Vadhia Lidyana - detikFinance
Selasa, 24 Nov 2020 12:55 WIB
Petugas Satpol PP melaksanakan operasi yustisi di kawasan Kota Tua, Jakarta, Minggu (1/11/2020). Meski kini DKI Jakarta berada pada Pembatasan Sosial Berskala Besar (PSBB) masa transisi, namun operasi yustisi tetap digalakan guna mendisiplinkan masyarakat demi menekan penyebaran COVID-19.
Foto: Agung Pambudhy
Jakarta -

Pemerintah Provinsi (Pemprov) DKI Jakarta telah memberlakukan denda bagi warganya yang beraktivitas ke luar tak memakai masker sejak awal Juni 2020. Denda yang dikenakan paling sedikit Rp 100.000, maksimal Rp 250.000.

Gubernur DKI Jakarta Anies Baswedan mengungkapkan, per hari ini DKI mengumpulkan Rp 5 miliar dari penerapan denda tersebut.

"Di Jakarta kalau tidak menggunakan masker bisa didenda Rp 250.000, kumpulan dendanya sudah sampai Rp 5 miliar hari ini," ungkap Anies dalam webinar Penanganan COVID-19 di DKI Jakarta, Selasa (24/11/2020).

Meski begitu, ia menegaskan prestasi yang dapat dilihat bukanlah perolehan dendanya, melainkan kedisiplinan memakai maskernya.

"Prestasinya bukan didenda, tapi minimal 85% warga Jakarta menggunakan masker. Hari ini proporsinya sekitar 75%, tapi naik-turun. Ada masa kita 65%, ada 80%, tapi idealnya 85%," imbuh Anies.

Menurutnya, pemberlakuan denda tak bermasker ini tak dikeluarkan begitu saja. Tapi, sebelumnya Pemprov sudah membagikan masker gratis untuk warganya, maka harus dikenakan.

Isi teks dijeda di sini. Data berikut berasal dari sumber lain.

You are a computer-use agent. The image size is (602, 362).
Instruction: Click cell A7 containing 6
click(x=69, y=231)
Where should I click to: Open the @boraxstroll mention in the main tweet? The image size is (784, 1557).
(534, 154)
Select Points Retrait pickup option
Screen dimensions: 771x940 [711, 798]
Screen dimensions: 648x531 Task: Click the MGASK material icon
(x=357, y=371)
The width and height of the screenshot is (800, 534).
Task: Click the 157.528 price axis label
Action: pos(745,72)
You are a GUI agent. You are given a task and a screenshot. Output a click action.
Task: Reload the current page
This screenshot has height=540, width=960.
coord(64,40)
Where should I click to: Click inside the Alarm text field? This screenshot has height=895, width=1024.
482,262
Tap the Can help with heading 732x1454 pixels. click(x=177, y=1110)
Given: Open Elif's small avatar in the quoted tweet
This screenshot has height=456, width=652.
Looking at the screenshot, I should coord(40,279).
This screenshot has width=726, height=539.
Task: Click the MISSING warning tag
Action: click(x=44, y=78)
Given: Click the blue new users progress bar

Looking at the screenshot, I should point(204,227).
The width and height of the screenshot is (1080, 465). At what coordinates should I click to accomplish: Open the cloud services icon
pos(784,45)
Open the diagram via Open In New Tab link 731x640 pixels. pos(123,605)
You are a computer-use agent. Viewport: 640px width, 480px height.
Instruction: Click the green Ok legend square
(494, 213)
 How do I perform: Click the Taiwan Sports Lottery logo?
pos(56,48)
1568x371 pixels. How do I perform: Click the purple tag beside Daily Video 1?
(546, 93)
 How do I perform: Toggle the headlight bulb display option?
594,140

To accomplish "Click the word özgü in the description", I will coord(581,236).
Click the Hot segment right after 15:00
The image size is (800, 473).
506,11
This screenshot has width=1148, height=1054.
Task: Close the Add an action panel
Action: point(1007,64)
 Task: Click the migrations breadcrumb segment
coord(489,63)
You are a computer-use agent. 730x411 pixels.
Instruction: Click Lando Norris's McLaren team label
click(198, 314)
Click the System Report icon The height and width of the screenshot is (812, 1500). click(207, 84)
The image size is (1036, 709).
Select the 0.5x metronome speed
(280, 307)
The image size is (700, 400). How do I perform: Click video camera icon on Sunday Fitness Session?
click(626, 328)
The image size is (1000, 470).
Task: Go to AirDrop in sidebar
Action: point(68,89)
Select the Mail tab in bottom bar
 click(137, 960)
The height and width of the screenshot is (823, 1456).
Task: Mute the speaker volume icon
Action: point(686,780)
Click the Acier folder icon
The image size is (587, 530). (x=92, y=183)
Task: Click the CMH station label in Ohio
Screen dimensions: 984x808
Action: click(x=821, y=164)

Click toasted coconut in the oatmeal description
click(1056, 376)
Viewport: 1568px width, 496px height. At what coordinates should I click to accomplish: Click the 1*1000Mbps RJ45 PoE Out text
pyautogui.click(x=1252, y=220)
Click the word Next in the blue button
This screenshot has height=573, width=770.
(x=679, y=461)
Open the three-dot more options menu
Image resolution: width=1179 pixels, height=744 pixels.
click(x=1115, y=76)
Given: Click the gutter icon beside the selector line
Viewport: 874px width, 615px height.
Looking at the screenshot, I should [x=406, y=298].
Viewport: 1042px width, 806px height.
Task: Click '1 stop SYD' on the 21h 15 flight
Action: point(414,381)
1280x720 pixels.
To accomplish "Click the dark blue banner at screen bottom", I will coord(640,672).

"Kami dari bulan April memulai produksi masker gratis. Kita memproduksi sebanyak 22,5 juta masker. Dan 22,5 juta masker ini dibagikan secara gratis. Kenapa 22,5 juta? Karena itulah jumlah penduduk kita dikali dua. Jadi setiap orang dibagikan dua masker. Setelah ada pembagian masker, baru kita mewajibkan pemakaian masker dan denda," tuturnya.

Sebagai informasi, aturan denda tak memakai masker tertuang dalam Pasal 4 Pergub DKI Jakarta Nomor 41 Tahun 2020 tentang Pengenaan Sanksi terhadap Pelanggaran Pelaksanaan PSBB dalam Penanganan Corona Virus Disease 2019 (COVID-19) di Provinsi DKI Jakarta yang ditetapkan pada 30 April lalu.

Berikut bunyi aturan soal penggunaan masker di Jakarta:

Pembatasan Aktivitas di Luar Rumah

Pasal 4

(1) Setiap orang yang tidak melaksanakan kewajiban menggunakan masker di luar rumah pada tempat umum atau fasilitas umum selama pemberlakuan pelaksanaan PSBB dikenakan sanksi:

a. administratif teguran tertulis,
b. kerja sosial berupa membersihkan sarana fasilitas umum dengan mengenakan rompi; atau
c. denda administratif paling sedikit Rp100.000,00 (seratus ribu) dan paling banyak Rp250.000,00 (dua ratus lima puluh ribu rupiah).